▶ [What you are asked to do]: Your copy should repeat the data that follows exactly and contain no image.

▶ [Given information]:
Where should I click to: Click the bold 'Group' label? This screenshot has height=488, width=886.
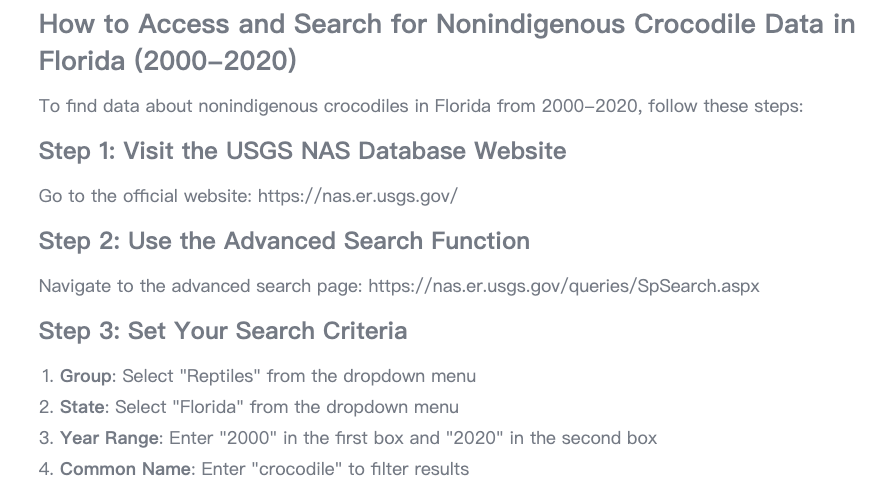(x=86, y=376)
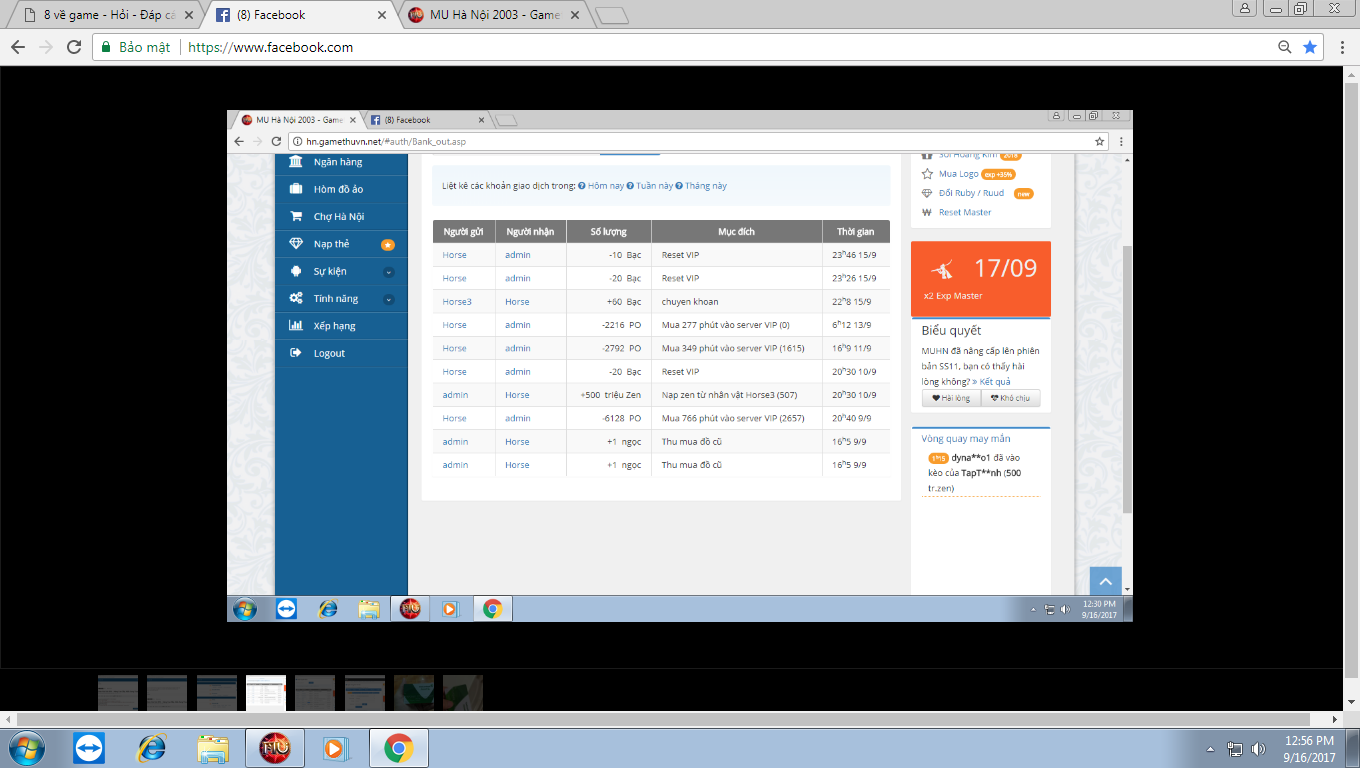The image size is (1360, 768).
Task: Expand the Tính năng sidebar menu arrow
Action: 388,299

▶ [Task answer]:
Where should I click to: Click the bold 'Group' label? This screenshot has height=488, width=886.
(x=86, y=376)
The image size is (1360, 768).
Task: Expand the Tính năng sidebar menu arrow
Action: 388,299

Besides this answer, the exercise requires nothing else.